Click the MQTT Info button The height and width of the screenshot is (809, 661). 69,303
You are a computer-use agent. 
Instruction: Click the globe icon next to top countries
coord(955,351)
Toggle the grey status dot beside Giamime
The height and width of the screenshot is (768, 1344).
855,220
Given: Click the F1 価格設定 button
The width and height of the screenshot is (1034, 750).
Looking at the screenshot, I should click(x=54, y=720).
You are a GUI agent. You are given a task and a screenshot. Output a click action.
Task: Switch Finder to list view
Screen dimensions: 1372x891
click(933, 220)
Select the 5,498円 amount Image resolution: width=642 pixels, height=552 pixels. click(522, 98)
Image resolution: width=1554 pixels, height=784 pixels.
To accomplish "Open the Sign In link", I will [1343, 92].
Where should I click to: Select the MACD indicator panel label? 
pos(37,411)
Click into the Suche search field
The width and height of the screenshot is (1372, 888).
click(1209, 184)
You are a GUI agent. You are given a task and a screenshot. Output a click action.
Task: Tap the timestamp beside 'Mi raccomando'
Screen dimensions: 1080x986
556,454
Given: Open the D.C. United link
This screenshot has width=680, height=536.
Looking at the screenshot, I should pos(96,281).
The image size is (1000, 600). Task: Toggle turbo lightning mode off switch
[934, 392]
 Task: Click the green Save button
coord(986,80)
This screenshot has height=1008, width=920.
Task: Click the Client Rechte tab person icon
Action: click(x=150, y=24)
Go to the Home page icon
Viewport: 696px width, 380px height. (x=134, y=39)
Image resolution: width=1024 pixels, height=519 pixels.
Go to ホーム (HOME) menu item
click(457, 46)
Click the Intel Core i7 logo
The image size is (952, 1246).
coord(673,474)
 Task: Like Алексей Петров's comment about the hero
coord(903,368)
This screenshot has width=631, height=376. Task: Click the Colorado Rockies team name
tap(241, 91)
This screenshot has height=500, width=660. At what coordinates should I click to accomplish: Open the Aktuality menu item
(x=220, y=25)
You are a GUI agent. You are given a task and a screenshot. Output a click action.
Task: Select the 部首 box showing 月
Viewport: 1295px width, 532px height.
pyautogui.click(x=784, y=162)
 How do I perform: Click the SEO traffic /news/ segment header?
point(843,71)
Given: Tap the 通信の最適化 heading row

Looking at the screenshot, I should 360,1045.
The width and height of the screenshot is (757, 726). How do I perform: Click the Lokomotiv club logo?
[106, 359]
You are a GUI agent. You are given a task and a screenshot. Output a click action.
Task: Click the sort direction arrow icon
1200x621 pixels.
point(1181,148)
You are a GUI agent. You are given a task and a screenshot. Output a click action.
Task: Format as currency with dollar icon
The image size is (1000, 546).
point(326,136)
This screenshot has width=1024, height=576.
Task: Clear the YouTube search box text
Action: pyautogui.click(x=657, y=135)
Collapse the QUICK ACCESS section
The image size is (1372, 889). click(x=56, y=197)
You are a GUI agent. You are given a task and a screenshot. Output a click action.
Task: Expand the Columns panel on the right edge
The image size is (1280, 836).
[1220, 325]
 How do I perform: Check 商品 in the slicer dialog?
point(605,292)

□ □ □ □ □

#### Exercise task:
Retype the items verbatim, from the line containing "Collapse the QUICK ACCESS section" through the line containing "[1220, 325]", both included.

#### Answer to this task:
Collapse the QUICK ACCESS section
The image size is (1372, 889). click(x=56, y=197)
You are a GUI agent. You are given a task and a screenshot. Output a click action.
Task: Expand the Columns panel on the right edge
The image size is (1280, 836).
[1220, 325]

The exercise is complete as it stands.